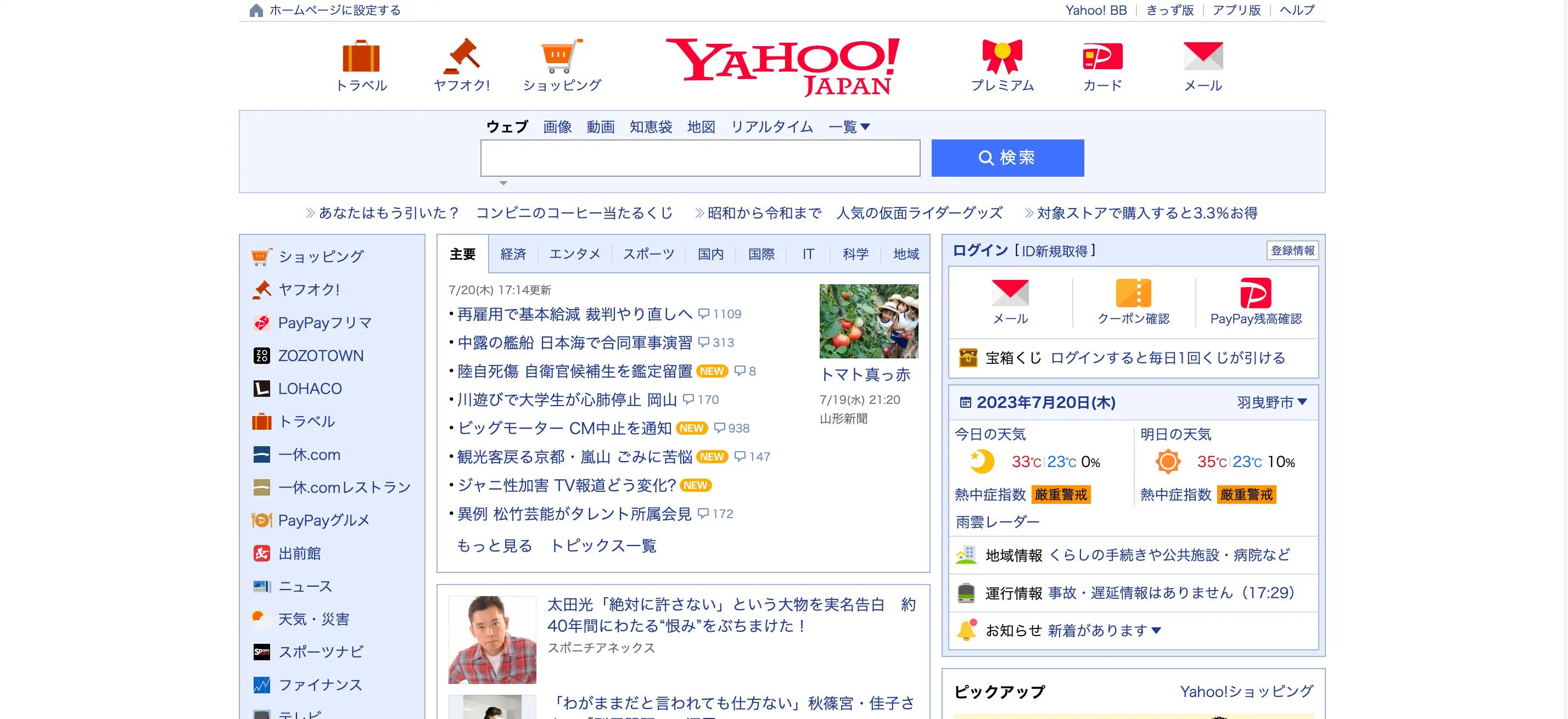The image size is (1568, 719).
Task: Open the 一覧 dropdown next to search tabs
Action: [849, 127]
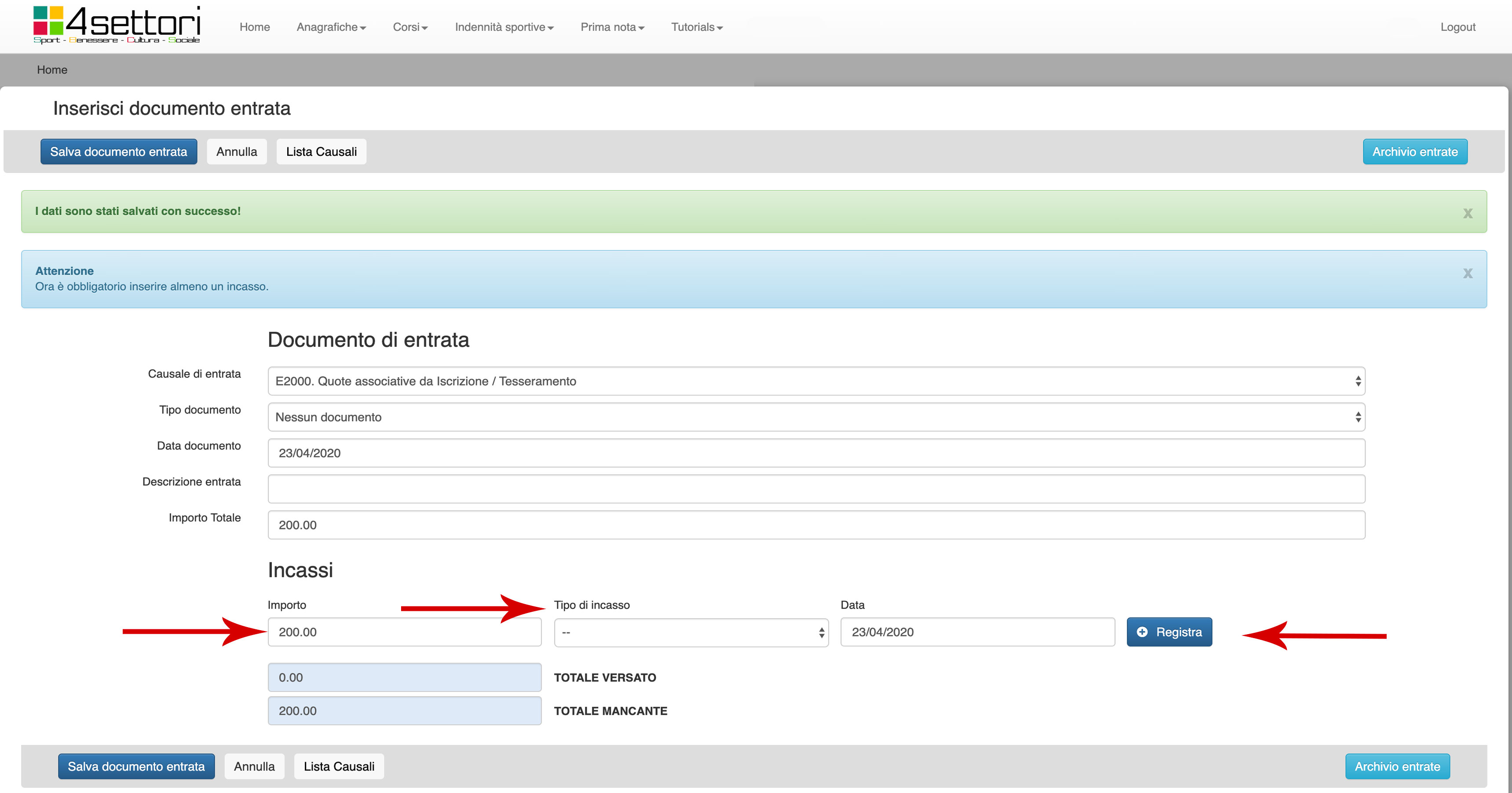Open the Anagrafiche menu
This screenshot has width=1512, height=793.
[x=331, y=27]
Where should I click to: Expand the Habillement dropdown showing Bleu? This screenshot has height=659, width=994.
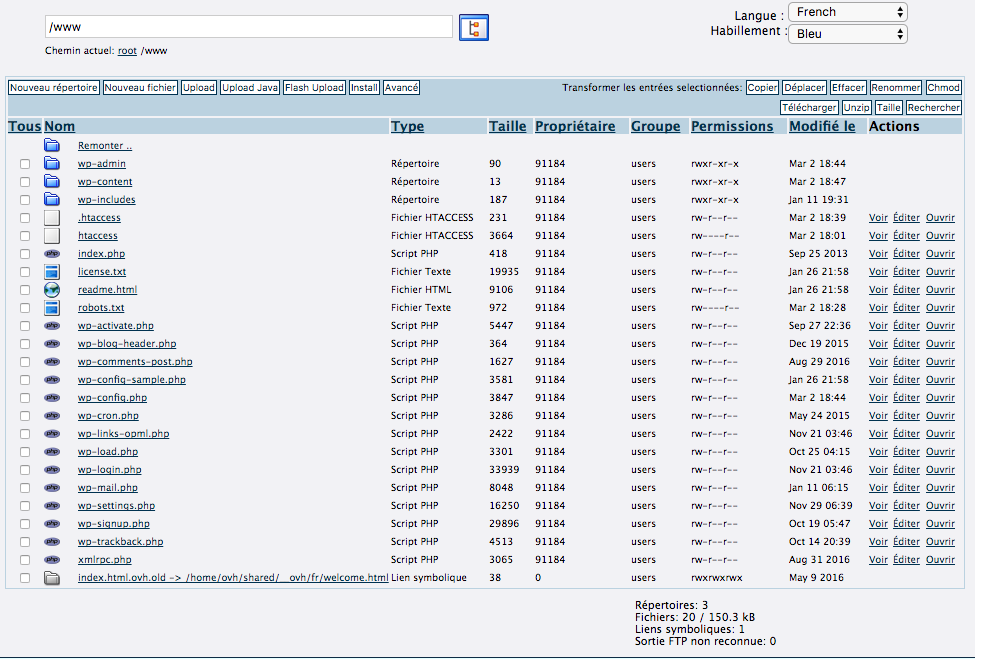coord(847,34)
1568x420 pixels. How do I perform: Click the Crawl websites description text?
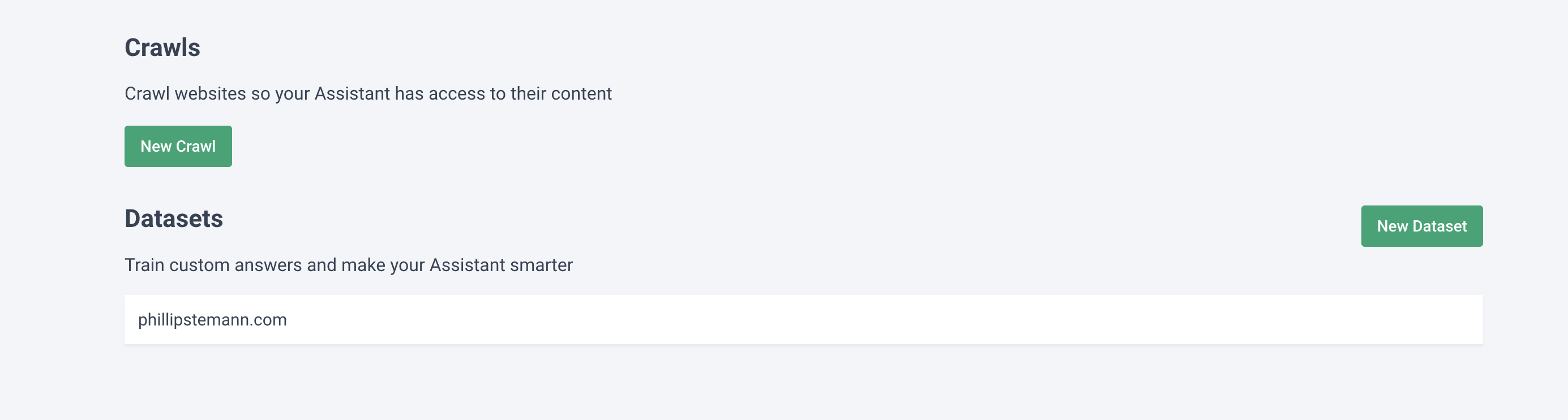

* Your task *
Rewrite everything from the line containing "Where should I" down to the end of the material, replacing "Bleu" with "Noir" and changing nothing else. Leave the pictures out of your answer.

* Solution *
Where should I click to: Expand the Habillement dropdown showing Noir? This screenshot has height=659, width=994.
coord(847,34)
1568x420 pixels. How do I perform: Click the Crawl websites description text?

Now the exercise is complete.